Of the 21 reports, 9 had no information about sites’ ‘true’ status, i.e. whether the problems identified through central monitoring constitute meaningful problems (either recorded through on-site monitoring or audit activity, or known because statuses were created through simulation). One report32 only contained case studies, i.e. partial and selective reporting. Seven14,33–38 had partial information, e.g. some of sites’ true statuses were reported, but not all. Two explored classification ability through extensive simulation,39,40 and 2 had detailed information from a limited set of scenarios on the number of true and false positives and negatives.19,41 The best reported or deducible classification ability for the 11 papers with at least some information on sites’ ‘true’ status is shown in Table 4; in many cases this is limited by considerable amounts of missing or unclear data.
Some papers report on actual or theoretical cost savings from reduced on-site monitoring,33,42,43 and others comment on the risk of incurring costs if their proposed central monitoring method identifies sites that do not in fact have meaningful problems (i.e. false positives).19,37 However, no papers give detailed costings for the development, implementation and maintenance of the central monitoring methods themselves.
Discussion
We conducted a scoping review to identify published methods for assessing the risk of not taking corrective action at trial sites at a given time. Although our search looked for reports from any time after 1995, over half of our results are from after 2013, highlighting the recent growth of risk-based monitoring concepts. Host trials for these methods were most often phase III trials of licensed investigational medicinal products, i.e. somewhat lower risk compared to earlier phase trials of newer treatments.29 Around a third of our results were not full, peer-reviewed reports, reflecting a wider problem with evidence supporting trial conduct methods, i.e. that researchers can feasibly produce posters and abstracts for conferences, but may not have time or incentive to produce comprehensive reports.44
Identified methods were mainly in two broad categories (with some overlap). Most were about central statistical monitoring, which uses statistical testing of all or a subset of trial data items to compare sites and identify atypical trial centres. A minority described triggered monitoring techniques, whereby sites are assessed against pre-specified site metric threshold rules (usually binary), with sites meeting the greatest number of ‘triggers’ being considered the most concerning. Several authors note that central statistical monitoring needs sufficient overall and per-site sample sizes for adequate statistical power.17,19,37 Triggered monitoring, however, can be used at any stage of a trial’s recruitment (especially with trigger rules based on single instances of a given protocol violation, for example). We therefore suggest use of the techniques is not mutually exclusive.

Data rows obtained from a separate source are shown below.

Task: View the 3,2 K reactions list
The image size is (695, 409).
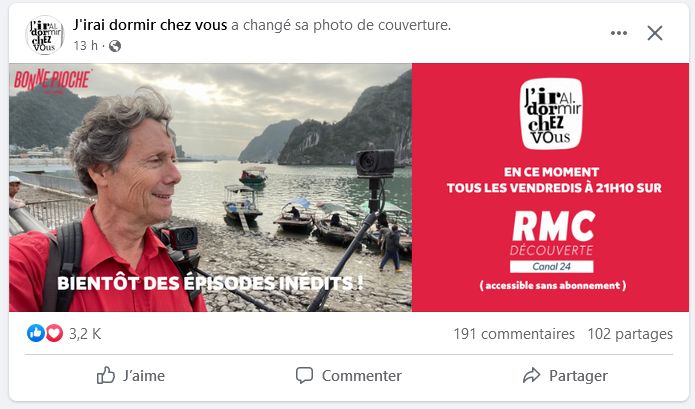Action: click(85, 334)
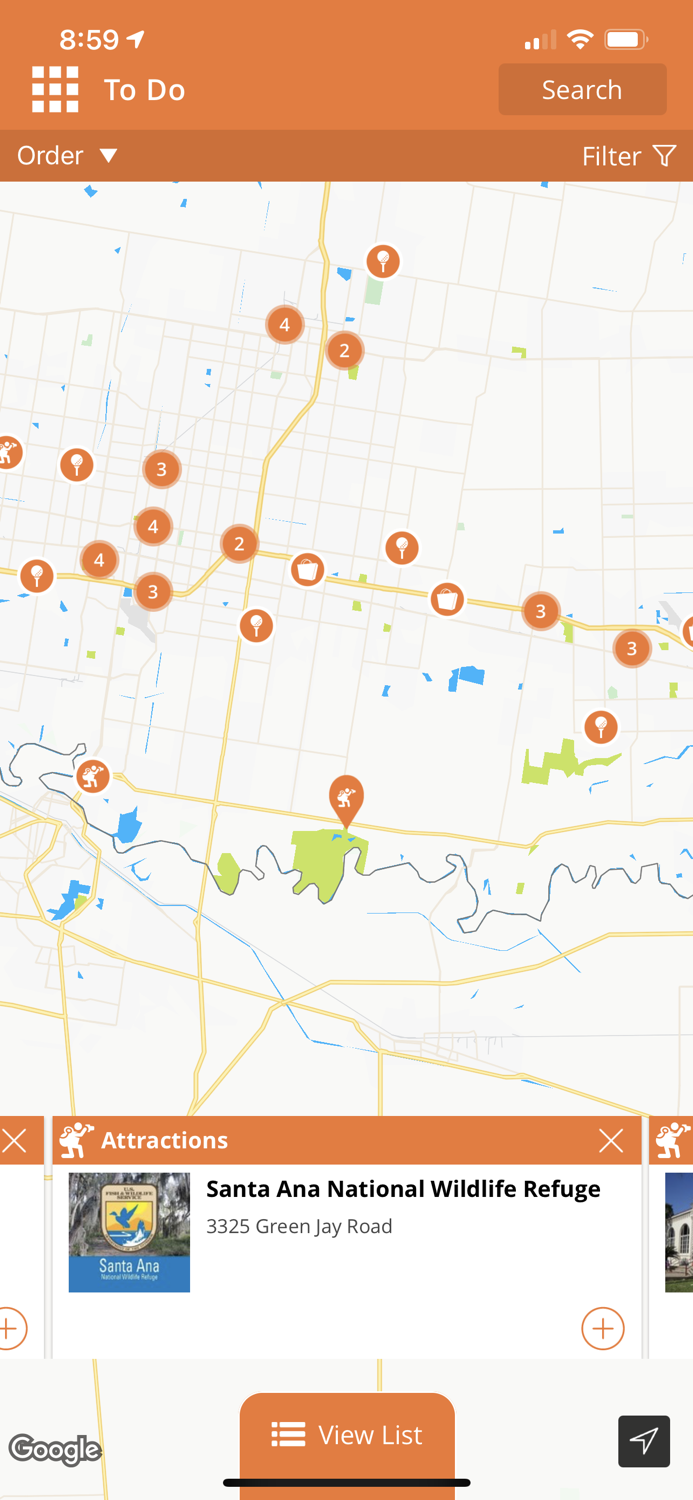Close the Attractions card
Screen dimensions: 693x1500
pos(611,1141)
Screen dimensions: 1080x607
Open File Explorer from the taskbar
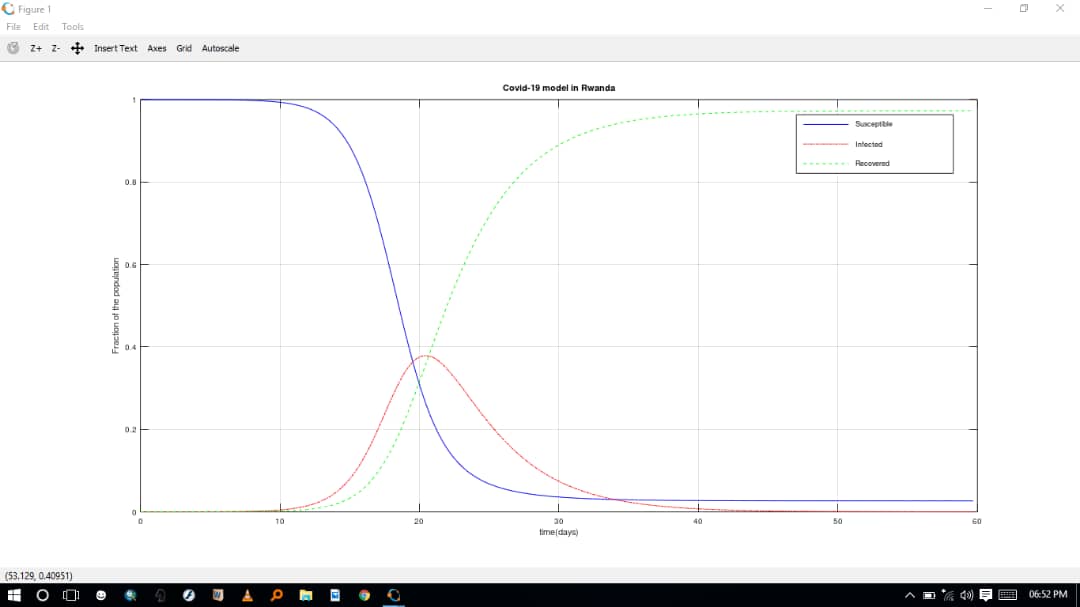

Although the reports on central statistical monitoring described a range of methods, there were some commonalities. Previous papers have reviewed these methods in more detail.17,41,45–47
Nearly half of the central statistical monitoring reports focused on identification of data fabrication. The possibility of fraud is a serious concern to trialists and a threat to wider trust in science.48 It was possibly an important factor in establishing 100% on-site verification of trial data as a common monitoring approach.49,50 This may help explain the prevalence of reports about fraud detection, as some may see the priority in risk-based monitoring to be establishing its fraud detection ability compared with 100% source data verification. However, although the incidence of data fraud is difficult to quantify, cases of extensive data fabrication appear rare enough to have individual notoriety.51 Further, methods to detect fraud are necessarily rather selective, and therefore may not alone be suitable for trialists looking to detect more common, lower-level data integrity issues.
We collected data on how the proposed methods we identified had been evaluated. A number of reports only presented proposed, untested methods, or only selected case studies to demonstrate the methods’ performance. Of those that presented more detailed evaluation, a common limitation was that the ‘true’ status both of identified problem sites and sites apparently not of concern was often not available, or only partially available. It was therefore difficult to know if the ‘concern’ status of sites in central monitoring results represented meaningful problems or not. In addition, a number of studies use simulation to create ‘true’ sites of concern; these raise the additional question of whether these simulations reflect real-life issues, though the involvement of clinicians (i.e. those who would provide real-life trial data) in the simulation process of some reports19,36 is reassuring.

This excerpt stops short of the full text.